◆ REQUIRED WORK
Pictures must not appear in the copy. Set down exactly the line with "The image size" and each line after it through the end of the data below.

[Source data]
+ + +

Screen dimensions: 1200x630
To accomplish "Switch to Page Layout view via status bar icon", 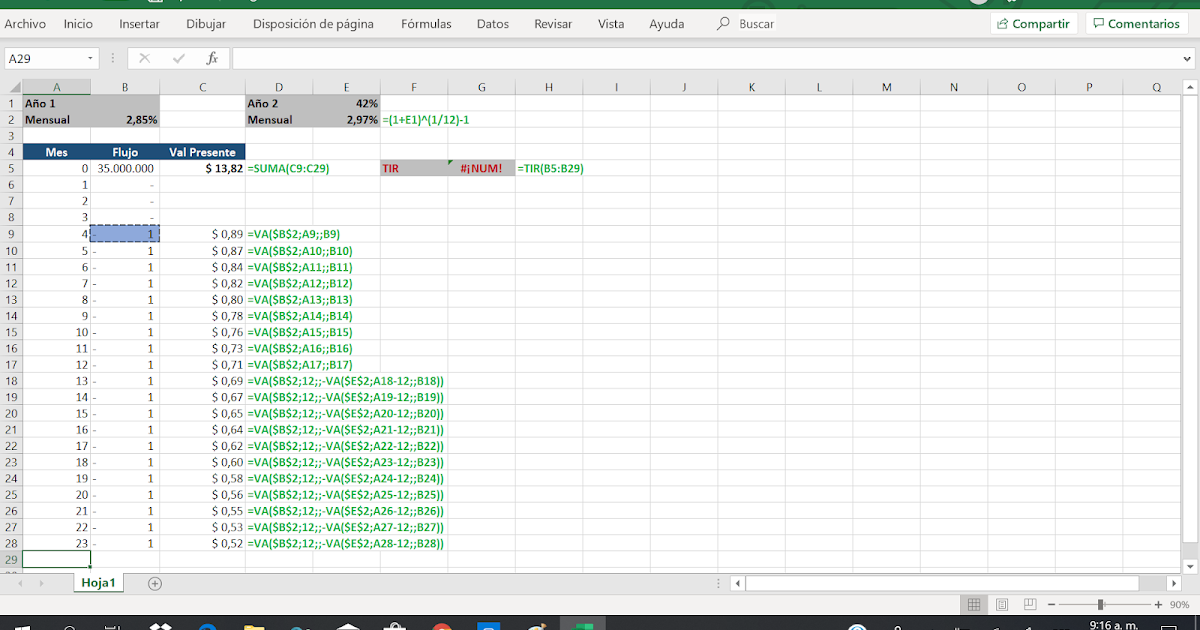I will 1001,604.

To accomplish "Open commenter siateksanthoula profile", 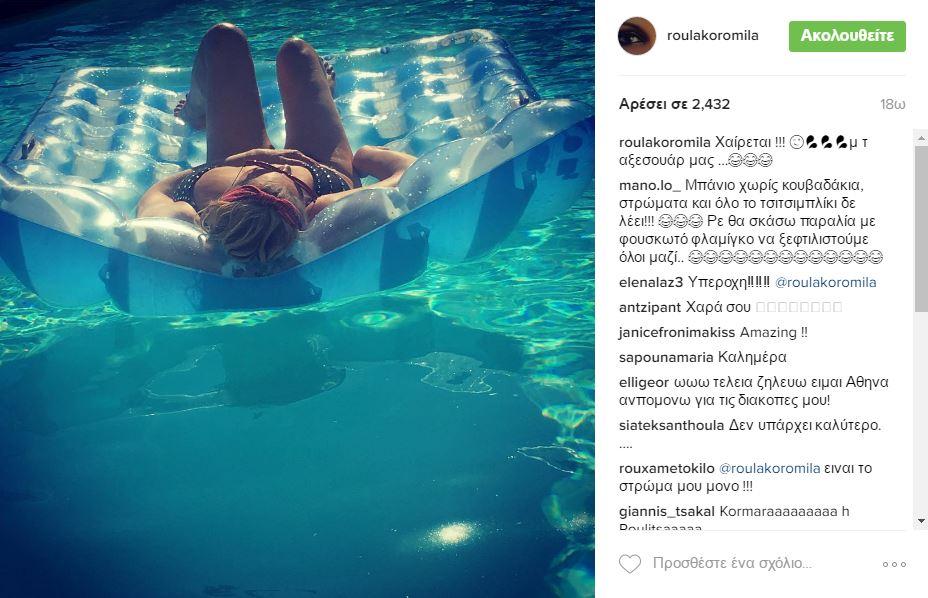I will pos(672,426).
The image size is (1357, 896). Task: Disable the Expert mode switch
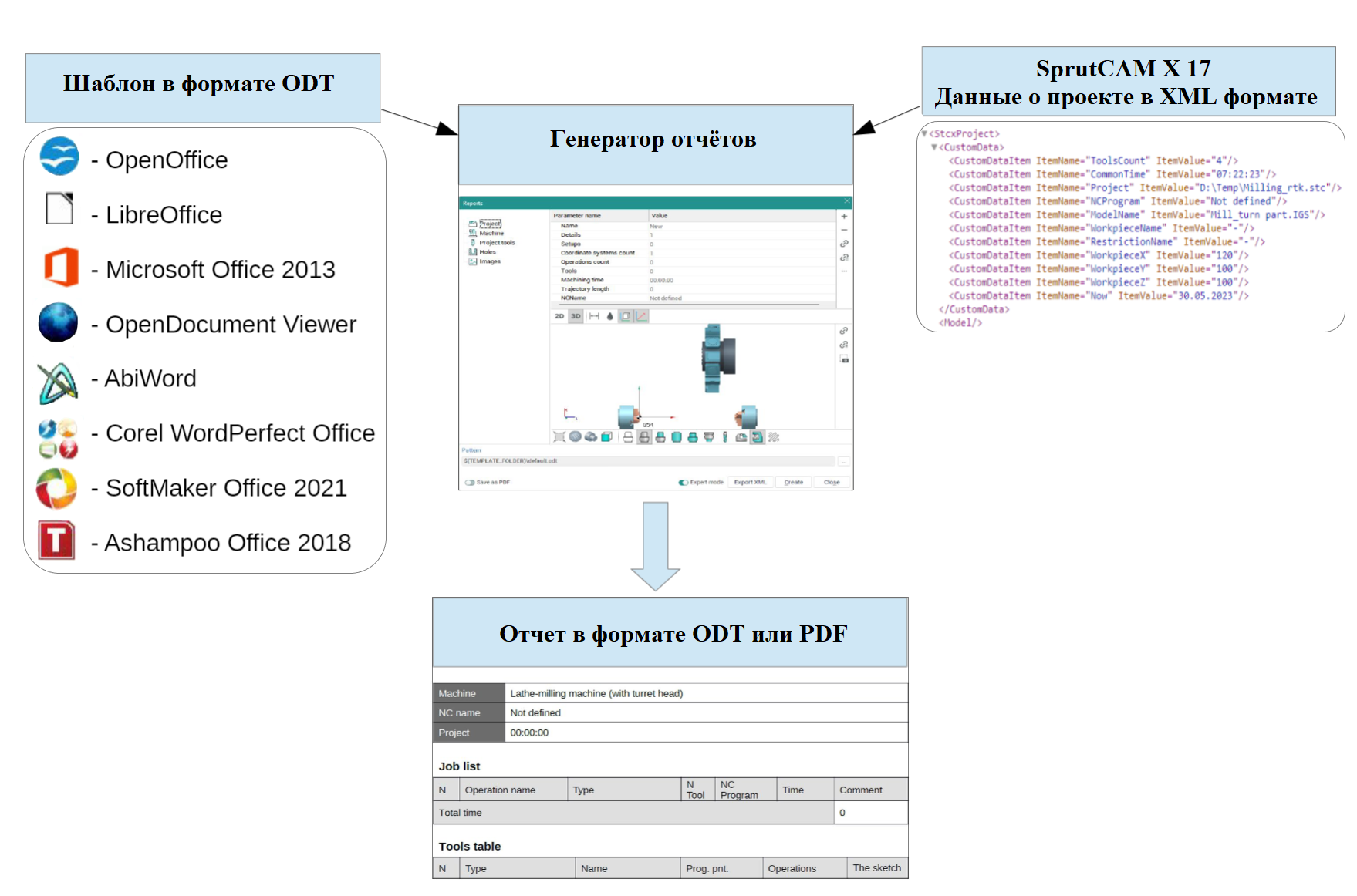point(683,483)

+ + +

◆ TASK RESPONSE
The image size is (1357, 896). Task: Disable the Expert mode switch
point(683,483)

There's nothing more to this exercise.